• Directions for this task
Render each line of the entries below as a Markdown table with two columns, Row and Text. Number each row and leave out blank lines.

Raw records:
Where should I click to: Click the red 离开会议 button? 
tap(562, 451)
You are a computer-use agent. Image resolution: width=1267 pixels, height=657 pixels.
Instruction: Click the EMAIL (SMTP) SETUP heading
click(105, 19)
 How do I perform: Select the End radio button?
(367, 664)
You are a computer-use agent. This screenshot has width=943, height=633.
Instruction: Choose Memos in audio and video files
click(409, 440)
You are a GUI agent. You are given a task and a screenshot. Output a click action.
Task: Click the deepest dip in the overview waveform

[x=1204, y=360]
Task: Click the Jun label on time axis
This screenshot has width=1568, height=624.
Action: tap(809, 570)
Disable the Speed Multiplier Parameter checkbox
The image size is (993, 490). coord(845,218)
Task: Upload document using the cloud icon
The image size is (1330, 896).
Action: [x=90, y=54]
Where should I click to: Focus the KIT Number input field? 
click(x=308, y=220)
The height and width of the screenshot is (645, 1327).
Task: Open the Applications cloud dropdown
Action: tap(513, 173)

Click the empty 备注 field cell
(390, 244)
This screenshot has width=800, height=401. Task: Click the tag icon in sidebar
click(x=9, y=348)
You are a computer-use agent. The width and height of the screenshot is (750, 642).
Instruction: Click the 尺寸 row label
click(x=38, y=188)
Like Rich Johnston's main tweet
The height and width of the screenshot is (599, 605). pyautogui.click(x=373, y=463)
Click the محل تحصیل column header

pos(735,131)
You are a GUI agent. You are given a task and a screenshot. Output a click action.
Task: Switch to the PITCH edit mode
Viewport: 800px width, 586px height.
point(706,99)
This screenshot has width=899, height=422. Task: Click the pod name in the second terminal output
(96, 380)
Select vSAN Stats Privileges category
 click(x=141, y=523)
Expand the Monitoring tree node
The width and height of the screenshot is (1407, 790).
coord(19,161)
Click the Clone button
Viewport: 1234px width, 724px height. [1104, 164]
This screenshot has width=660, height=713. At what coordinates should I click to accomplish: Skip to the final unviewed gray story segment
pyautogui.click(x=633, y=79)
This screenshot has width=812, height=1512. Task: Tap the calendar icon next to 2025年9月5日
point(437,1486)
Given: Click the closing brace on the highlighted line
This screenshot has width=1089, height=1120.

• Full answer
| Row | Text |
|---|---|
| 1 | Where should I click to: Click the red 离开会议 button?  |
| 2 | tap(562, 451) |
| 3 | You are a computer-use agent. Image resolution: width=1267 pixels, height=657 pixels. |
| 4 | Instruction: Click the EMAIL (SMTP) SETUP heading |
| 5 | click(105, 19) |
| 6 |  How do I perform: Select the End radio button? |
| 7 | (367, 664) |
| 8 | You are a computer-use agent. This screenshot has width=943, height=633. |
| 9 | Instruction: Choose Memos in audio and video files |
| 10 | click(409, 440) |
| 11 | You are a GUI agent. You are given a task and a screenshot. Output a click action. |
| 12 | Task: Click the deepest dip in the overview waveform |
| 13 | [x=1204, y=360] |
| 14 | Task: Click the Jun label on time axis |
| 15 | This screenshot has width=1568, height=624. |
| 16 | Action: tap(809, 570) |
| 17 | Disable the Speed Multiplier Parameter checkbox |
| 18 | The image size is (993, 490). coord(845,218) |
| 19 | Task: Upload document using the cloud icon |
| 20 | The image size is (1330, 896). |
| 21 | Action: [x=90, y=54] |
| 22 | Where should I click to: Focus the KIT Number input field?  |
| 23 | click(x=308, y=220) |
| 24 | The height and width of the screenshot is (645, 1327). |
| 25 | Task: Open the Applications cloud dropdown |
| 26 | Action: tap(513, 173) |
| 27 | Click the empty 备注 field cell |
| 28 | (390, 244) |
| 29 | This screenshot has width=800, height=401. Task: Click the tag icon in sidebar |
| 30 | click(x=9, y=348) |
| 31 | You are a computer-use agent. The width and height of the screenshot is (750, 642). |
| 32 | Instruction: Click the 尺寸 row label |
| 33 | click(x=38, y=188) |
| 34 | Like Rich Johnston's main tweet |
| 35 | The height and width of the screenshot is (599, 605). pyautogui.click(x=373, y=463) |
| 36 | Click the محل تحصیل column header |
| 37 | pos(735,131) |
| 38 | You are a GUI agent. You are given a task and a screenshot. Output a click action. |
| 39 | Task: Switch to the PITCH edit mode |
| 40 | Viewport: 800px width, 586px height. |
| 41 | point(706,99) |
| 42 | This screenshot has width=899, height=422. Task: Click the pod name in the second terminal output |
| 43 | (96, 380) |
| 44 | Select vSAN Stats Privileges category |
| 45 |  click(x=141, y=523) |
| 46 | Expand the Monitoring tree node |
| 47 | The width and height of the screenshot is (1407, 790). |
| 48 | coord(19,161) |
| 49 | Click the Clone button |
| 50 | Viewport: 1234px width, 724px height. [1104, 164] |
| 51 | This screenshot has width=660, height=713. At what coordinates should I click to accomplish: Skip to the final unviewed gray story segment |
| 52 | pyautogui.click(x=633, y=79) |
| 53 | This screenshot has width=812, height=1512. Task: Tap the calendar icon next to 2025年9月5日 |
| 54 | point(437,1486) |
| 55 | Given: Click the closing brace on the highlighted line |
| 56 | This screenshot has width=1089, height=1120. |